Les rayons du regard intérieur te permettront de témoigner de la proximité du Réel : ces rayons te forcent à admettre la lumière du Réel qui se montre à toi. Le Très-Haut dit : “Nous avons effectivement crée l’homme et Nous savons ce que son âme lui suggère et Nous sommes plus près de lui que sa veine jugulaire…” (Coran 50 : 16). Le Très-Haut dit : “…Il est avec vous où que vous soyez”. (Coran 57 : 4)

La réalité du regard intérieur te fait attester de ta non-existence : tu disparais en même temps que disparaît ton illusion d’exister, dans Son existence, c’est à dire dans le Réel car il est impossible que tu Le vois et que tu vois en même temps d’autres que Lui.
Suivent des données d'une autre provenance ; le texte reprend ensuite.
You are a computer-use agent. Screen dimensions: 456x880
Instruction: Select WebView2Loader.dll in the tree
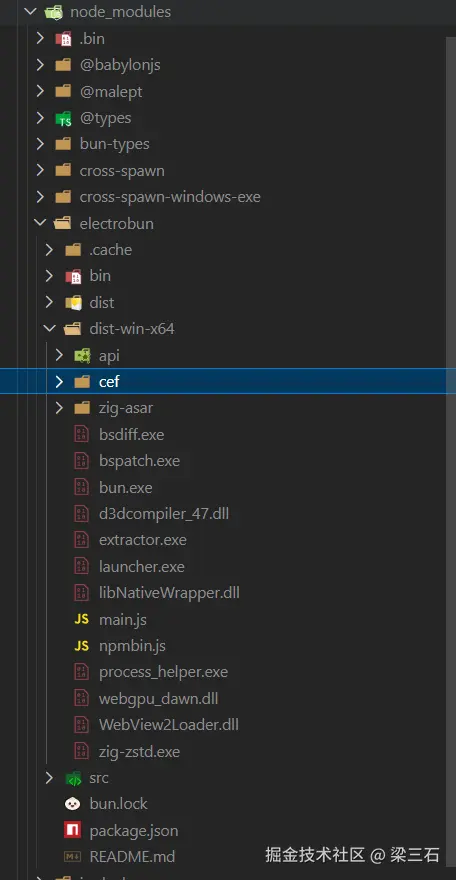168,725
Lorsque ton illusion te quitte et que tu es annihilé à ton existence, tu contemples ton Seigneur, par ton Seigneur. C’est le signe de l’ouverture de ton oeil intérieur et de la guérison de ton for intime, comme le dit le shaykh ‘Abdu r-Rahman al-Majdhub :

            Celui qui voit le Créateur dans le monde manifesté, n’a de force qu’en la cécité de l’oeil de son coeur.

            Celui qui voit le monde manifesté par le Créateur trouve le médicament pour son for intime.
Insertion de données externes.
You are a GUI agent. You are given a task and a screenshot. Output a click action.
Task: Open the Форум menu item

            Cela signifie littéralement que le commun des croyants est aveugle du regard intérieur, malgré la préférence qu’ils ont sur les incroyants. Ces premiers ont une bonne vue mais qui est obstruée, contrairement aux incrédules qui, eux, sont totalement aveugles.

            La “vérité de ton regard intérieur” te permet de témoigner de l’existence de Dieu, l’Unique, et non pas de témoigner de ton existence propre, car la non-existence ne peut être affirmée que par une personne existante, et il n’y a d’existant que Dieu. “Dieu était, et rien n’était avec Lui”, “Il est maintenant comme il était alors !” Cet ajout du shaykh, bien que ce ne soit pas un hadith, est véridique, car la perméabilité chez Dieu est impossible. Muhammad ibn ‘Ali ibn al-’Arabi al-Hatimi a dit : “Celui qui atteste que les créatures n’ont aucun champ d’action a gagné. Celui qui atteste qu’elles n’ont pas de vie ont gagné. Celui qui atteste de leur non-existence est arrivé !” Celui qui regarde les créatures par le regard de la non-existence, celui-là a gagné. Ils ont écrit :

            Celui qui voit dans la Création un mirage s’est élevé au-dessus du voile

            L’existence, tu la vois raccordée sans distance ou proximité.

            Il n’y pas d’adresse pour s’y rendre, ni d’indication d’adresse !

            Dieu sait mieux. Puis, lorsque le fait de l’existence de Dieu Seul es attesté, ne laisse pas ton aspiration se généraliser à ce qui n’est pas Lui, car l’autre que Lui n’est pas.Que l’intentionnalité de ton aspiration ne vise pas quelqu’un d’autre au-delà de Lui : Le Généreux n’est jamais dépassé par les espoirs !


[1]Le terme arabe al-’ayn représente à la fois l’oeil et la source. Dans sa traduction des Hikam, M. Buret le traduit par “réalité”, équivalence que nous gardons ici.